"There has to be something I can do about this!" I fume to my parents. "She's ruining his life! He's only staying with her because of Hailey. What kind of life will she have? Raised in a 'family' with two angry parents?" I cannot remember ever being so angry. This is not the life he deserves. This is not the man I used to know. He would never have allowed a girl to dangle his four-month-old daughter in front of him like a privilege to be earned. I wish I'd said something when they first started going out, but none of us ever thought it would get this far. Not so far that if he even blinks in my direction, she'll take Hailey and walk out. No matter who keeps telling her, she won't believe that Jon and I are only friends. But my parents can only tell me what I already know – anything I try to do now will only make it worse. I have to let him go.
Om nom nom nom nom. The kitty ringtone signals a text. I smile when I see it's from Jon. "hey can u meet us in the lobby? i need 2 run some errands & D wants 2 c u." When I get there, Jon gives me a quick hug and then I sit down on the couch beside Deanna. Without preamble, she throws her left hand at me so I can shriek at the shiny diamond ring. We gush over the Disneyland proposal and discuss names for the baby. I try to be happy for them, but they've only been dating for two months, and something feels off. But Jon is so excited to be a father, and since Deanna's parents have been positively awful to her because of the baby, he really wants us to be friends. I support her because I support him.

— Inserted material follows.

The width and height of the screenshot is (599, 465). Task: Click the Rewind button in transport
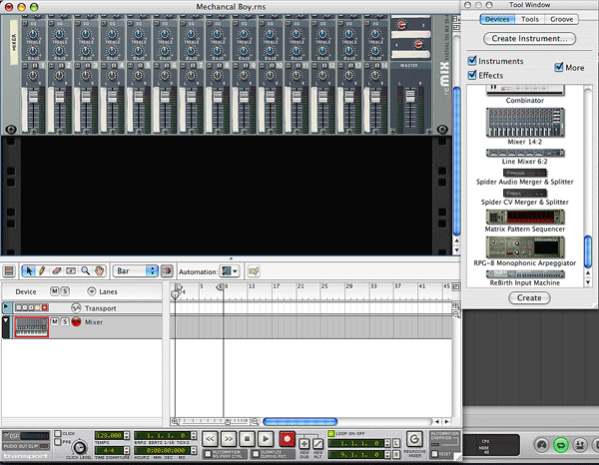pos(210,438)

Music pulses loudly through the space. We have to go outside onto the smoke patio in order to hear each other. "So what do you think of her?" My roommate, Ariane, asks me. "I don't know," I shrug. "She's really ditzy. And she has a weird laugh. And what happened to her jaw? Couldn't her parents have afforded braces in this day and age?" We snicker and though it's all true, I feel bad. "But we only just met her, so maybe we'll see something in her later." "I guess," Ariane muses, "But they don't seem right together. And she's barely out of high school." "Meh, he's just rebounding." I say. "I'm sure he'll come around." We agree. So instead of talking to him, we just dance. We've got the rest of our lives to laugh about this later, after all.

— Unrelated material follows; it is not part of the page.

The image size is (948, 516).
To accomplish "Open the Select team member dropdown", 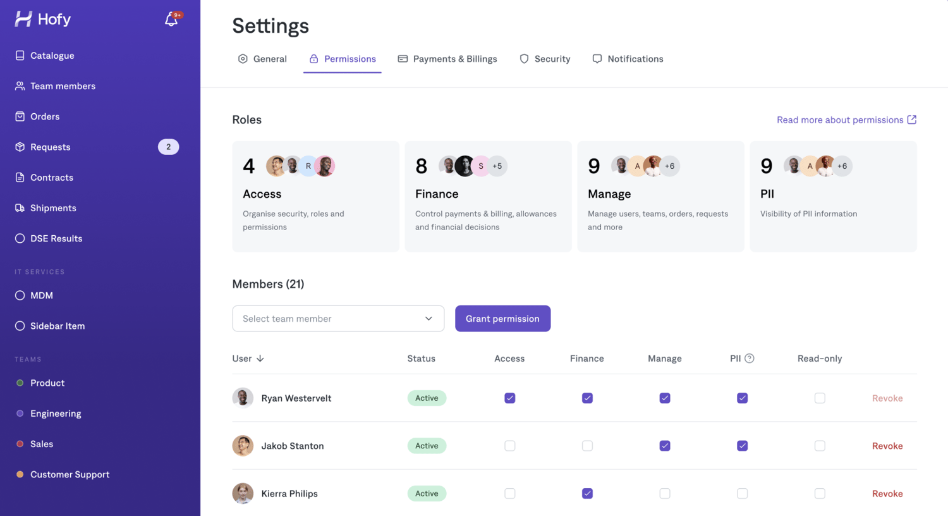I will [x=338, y=319].
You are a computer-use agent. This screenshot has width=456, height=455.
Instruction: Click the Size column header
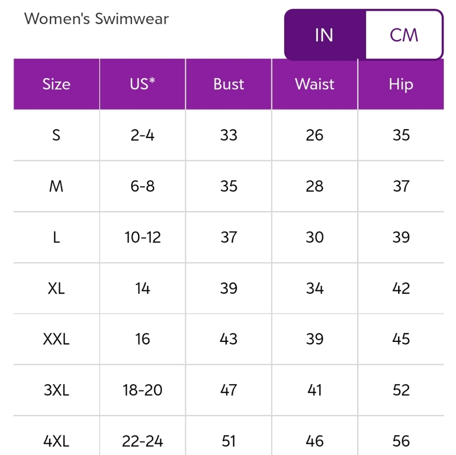point(57,84)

"Hey Tango!" His voice booms as he wraps me in a hug that picks me up off the floor. "Hey yourself stranger! Glad to be back from Puerto Rico?" He tells me all about his grand adventures, what he loved about school there, and mostly what he hated. I've missed him so much this year. School hasn't been the same without all of us getting in and out of trouble. There's so much I've yet to tell him, but I want his stories first. We've got all the time in the world now.
New message on myspace. It's Jon, hailing from Puerto Rice again in the middle of the night. His mom displaced him over there to "fix" who knows what, but he's miserable. I don't need to smell his breath to find the alcohol in his letter. Only half of his sentences make any sense and his typing is even worse than normal. The main feeling I find in his words is this intense loneliness. It is mirrored in my own. We used to talk about everything, and now distance alone has forced us apart.

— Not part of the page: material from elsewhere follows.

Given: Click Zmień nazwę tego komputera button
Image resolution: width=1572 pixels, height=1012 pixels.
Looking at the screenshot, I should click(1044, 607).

"I don't know what to do," I howl. "I told them the truth and they only threw it back in my face." Jon wraps me in his arms, supporting me through this pain of denial, of punishment I don't deserve and cannot understand. He says nothing, instinctively knowing that words mean nothing now. And I sob.
My mom still asks me about eyeliner boy. Every time I just roll my eyes and tell her he's fine. Then I call Ariane and we laugh over Jon's inopportune timing. The one day he suddenly decides to try his hand at the emo fashion style, my parents surprise me at college while everyone's at breakfast. I tease him that I'll let him have my water-proof mascara if he'll just give me ample warning next time.
Last night it took me an hour to get him to stop talking about suicide. His last girlfriend hurt him a lot. So today I bring him to the mall so we can play around with the puppies and try on the weirdest outfits we can find. He throws in a beautiful orange dress for fun and it fits perfectly, but I don't have the money for it. The next day, I find him modeling it for me. "You jerk!" I laugh, punching him in the shoulder. "Go bother some poor girl who's receptive to your pathetic version of flirting." "Hey now, can't blame a guy for knowing a good thing when he sees it!" He puts his arm around my waist to tickle me but I run away first. The dress hits my feet and when I look back, he's sticking his tongue out at me until we both start laughing again.
We misread the movie times and now have over an hour to wait. We pick an empty cushioned bench towards the back of the theater where it's quieter. A bunch of people were supposed to come, but they've apparently all backed out. No matter. Jon has always seemed pretty cool. At least he did pretty well in that Shakespeare play we were both in last quarter. We start talking to pass the time, going through our majors and all that surface crap in record time. Then, handing me the popcorn, he asks about my scars, and for some reason, I'm not afraid to tell him. When he talks, it turns out we have more in common than just Twelfth Night.
Great. Here I am, trying to get away from my Southern roots, and my first quarter in college, somebody's already making me a language coach for the play. Perfect. "Sebastian?" A head of dark hair looks up at me. "I'm supposed to run lines with you?" "Oh cool," he laughs, holding out his hand. "I'm Jon." I smile. "Taryn."